■ What to work on:
Every entry in the listing below is to be output unchanged.

=== Section Start ===

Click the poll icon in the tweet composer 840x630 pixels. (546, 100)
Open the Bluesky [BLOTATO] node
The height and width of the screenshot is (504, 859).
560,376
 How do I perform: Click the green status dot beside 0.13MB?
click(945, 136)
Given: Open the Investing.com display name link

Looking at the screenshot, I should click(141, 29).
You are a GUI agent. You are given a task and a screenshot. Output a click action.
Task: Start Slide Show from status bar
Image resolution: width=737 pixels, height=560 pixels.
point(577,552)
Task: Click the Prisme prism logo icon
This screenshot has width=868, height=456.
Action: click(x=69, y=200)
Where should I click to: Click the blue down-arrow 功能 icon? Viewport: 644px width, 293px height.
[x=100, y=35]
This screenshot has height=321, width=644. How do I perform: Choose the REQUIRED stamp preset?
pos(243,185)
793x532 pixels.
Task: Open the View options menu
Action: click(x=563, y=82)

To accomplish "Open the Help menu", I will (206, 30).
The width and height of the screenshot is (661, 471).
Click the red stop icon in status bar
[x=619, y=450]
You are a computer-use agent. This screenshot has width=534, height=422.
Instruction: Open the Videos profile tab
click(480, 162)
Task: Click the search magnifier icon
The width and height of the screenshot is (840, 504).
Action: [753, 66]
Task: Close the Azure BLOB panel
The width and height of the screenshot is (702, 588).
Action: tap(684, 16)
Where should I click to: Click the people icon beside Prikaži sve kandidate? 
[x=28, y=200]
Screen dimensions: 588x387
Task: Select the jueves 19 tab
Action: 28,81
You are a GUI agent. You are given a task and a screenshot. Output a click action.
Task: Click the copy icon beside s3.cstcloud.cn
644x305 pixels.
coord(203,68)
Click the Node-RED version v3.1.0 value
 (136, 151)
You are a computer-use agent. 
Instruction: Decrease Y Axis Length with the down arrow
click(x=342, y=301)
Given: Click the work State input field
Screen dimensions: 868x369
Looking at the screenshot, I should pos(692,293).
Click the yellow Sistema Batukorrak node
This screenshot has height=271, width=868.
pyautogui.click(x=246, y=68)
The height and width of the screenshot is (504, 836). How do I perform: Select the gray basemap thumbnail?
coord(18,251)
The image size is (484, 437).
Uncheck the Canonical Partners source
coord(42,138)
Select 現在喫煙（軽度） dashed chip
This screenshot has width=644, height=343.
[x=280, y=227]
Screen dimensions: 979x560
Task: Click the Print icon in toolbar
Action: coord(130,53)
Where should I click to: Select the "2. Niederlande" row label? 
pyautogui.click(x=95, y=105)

=== Section End ===

■ Result for this exercise:
Click the poll icon in the tweet composer 840x630 pixels. (546, 100)
Open the Bluesky [BLOTATO] node
The height and width of the screenshot is (504, 859).
560,376
 How do I perform: Click the green status dot beside 0.13MB?
click(945, 136)
Given: Open the Investing.com display name link

Looking at the screenshot, I should click(141, 29).
You are a GUI agent. You are given a task and a screenshot. Output a click action.
Task: Start Slide Show from status bar
Image resolution: width=737 pixels, height=560 pixels.
point(577,552)
Task: Click the Prisme prism logo icon
This screenshot has width=868, height=456.
Action: click(x=69, y=200)
Where should I click to: Click the blue down-arrow 功能 icon? Viewport: 644px width, 293px height.
[x=100, y=35]
This screenshot has height=321, width=644. How do I perform: Choose the REQUIRED stamp preset?
pos(243,185)
793x532 pixels.
Task: Open the View options menu
Action: click(x=563, y=82)

To accomplish "Open the Help menu", I will (206, 30).
The width and height of the screenshot is (661, 471).
Click the red stop icon in status bar
[x=619, y=450]
You are a computer-use agent. This screenshot has width=534, height=422.
Instruction: Open the Videos profile tab
click(480, 162)
Task: Click the search magnifier icon
The width and height of the screenshot is (840, 504).
Action: [753, 66]
Task: Close the Azure BLOB panel
The width and height of the screenshot is (702, 588).
Action: tap(684, 16)
Where should I click to: Click the people icon beside Prikaži sve kandidate? 
[x=28, y=200]
Screen dimensions: 588x387
Task: Select the jueves 19 tab
Action: 28,81
You are a GUI agent. You are given a task and a screenshot. Output a click action.
Task: Click the copy icon beside s3.cstcloud.cn
644x305 pixels.
coord(203,68)
Click the Node-RED version v3.1.0 value
 (136, 151)
You are a computer-use agent. 
Instruction: Decrease Y Axis Length with the down arrow
click(x=342, y=301)
Given: Click the work State input field
Screen dimensions: 868x369
Looking at the screenshot, I should pos(692,293).
Click the yellow Sistema Batukorrak node
This screenshot has height=271, width=868.
pyautogui.click(x=246, y=68)
The height and width of the screenshot is (504, 836). How do I perform: Select the gray basemap thumbnail?
coord(18,251)
The image size is (484, 437).
Uncheck the Canonical Partners source
coord(42,138)
Select 現在喫煙（軽度） dashed chip
This screenshot has width=644, height=343.
[x=280, y=227]
Screen dimensions: 979x560
Task: Click the Print icon in toolbar
Action: coord(130,53)
Where should I click to: Select the "2. Niederlande" row label? 
pyautogui.click(x=95, y=105)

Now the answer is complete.